■ WRITTEN REQUEST ■
Print the items below word for word, starting at the line that contains "Given: Select Samsung" and ending with the last line of the items.

--- BEGIN LISTING ---

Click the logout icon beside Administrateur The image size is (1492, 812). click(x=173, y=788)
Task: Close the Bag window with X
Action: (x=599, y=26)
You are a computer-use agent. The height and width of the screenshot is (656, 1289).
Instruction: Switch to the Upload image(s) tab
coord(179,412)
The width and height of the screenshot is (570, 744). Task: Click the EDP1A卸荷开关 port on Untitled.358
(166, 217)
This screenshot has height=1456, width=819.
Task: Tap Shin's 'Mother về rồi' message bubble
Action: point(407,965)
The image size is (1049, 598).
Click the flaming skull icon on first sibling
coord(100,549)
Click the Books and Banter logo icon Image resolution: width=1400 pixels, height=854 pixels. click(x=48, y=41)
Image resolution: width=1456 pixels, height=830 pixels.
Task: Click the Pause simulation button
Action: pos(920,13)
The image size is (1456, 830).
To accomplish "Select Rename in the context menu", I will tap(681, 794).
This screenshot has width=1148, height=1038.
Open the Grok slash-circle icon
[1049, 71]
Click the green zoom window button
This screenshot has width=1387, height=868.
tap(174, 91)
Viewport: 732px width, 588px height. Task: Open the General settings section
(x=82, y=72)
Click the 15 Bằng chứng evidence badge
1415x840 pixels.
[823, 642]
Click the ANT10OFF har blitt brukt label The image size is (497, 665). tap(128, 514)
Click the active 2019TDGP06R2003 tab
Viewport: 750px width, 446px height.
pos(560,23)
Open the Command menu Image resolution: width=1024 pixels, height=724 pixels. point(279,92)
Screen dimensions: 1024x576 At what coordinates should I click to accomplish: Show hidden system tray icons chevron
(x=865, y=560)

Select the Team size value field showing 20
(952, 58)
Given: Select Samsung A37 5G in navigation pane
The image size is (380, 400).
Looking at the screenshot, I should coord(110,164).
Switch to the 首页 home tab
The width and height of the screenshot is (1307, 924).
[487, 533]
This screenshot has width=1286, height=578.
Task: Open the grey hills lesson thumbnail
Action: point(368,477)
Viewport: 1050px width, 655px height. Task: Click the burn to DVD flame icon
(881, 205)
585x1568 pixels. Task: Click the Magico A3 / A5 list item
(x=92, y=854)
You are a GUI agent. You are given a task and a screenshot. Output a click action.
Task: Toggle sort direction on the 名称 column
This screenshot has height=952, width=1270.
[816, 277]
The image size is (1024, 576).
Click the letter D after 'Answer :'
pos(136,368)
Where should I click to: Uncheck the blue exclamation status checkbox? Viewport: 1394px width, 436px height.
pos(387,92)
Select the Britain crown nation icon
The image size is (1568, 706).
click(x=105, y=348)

--- END LISTING ---

■ SOLUTION FOR THIS PROBLEM ■
Given: Select Samsung A37 5G in navigation pane
The image size is (380, 400).
Looking at the screenshot, I should coord(110,164).
Switch to the 首页 home tab
The width and height of the screenshot is (1307, 924).
[487, 533]
This screenshot has width=1286, height=578.
Task: Open the grey hills lesson thumbnail
Action: point(368,477)
Viewport: 1050px width, 655px height. Task: Click the burn to DVD flame icon
(881, 205)
585x1568 pixels. Task: Click the Magico A3 / A5 list item
(x=92, y=854)
You are a GUI agent. You are given a task and a screenshot. Output a click action.
Task: Toggle sort direction on the 名称 column
This screenshot has height=952, width=1270.
[816, 277]
The image size is (1024, 576).
Click the letter D after 'Answer :'
pos(136,368)
Where should I click to: Uncheck the blue exclamation status checkbox? Viewport: 1394px width, 436px height.
pos(387,92)
Select the Britain crown nation icon
The image size is (1568, 706).
click(x=105, y=348)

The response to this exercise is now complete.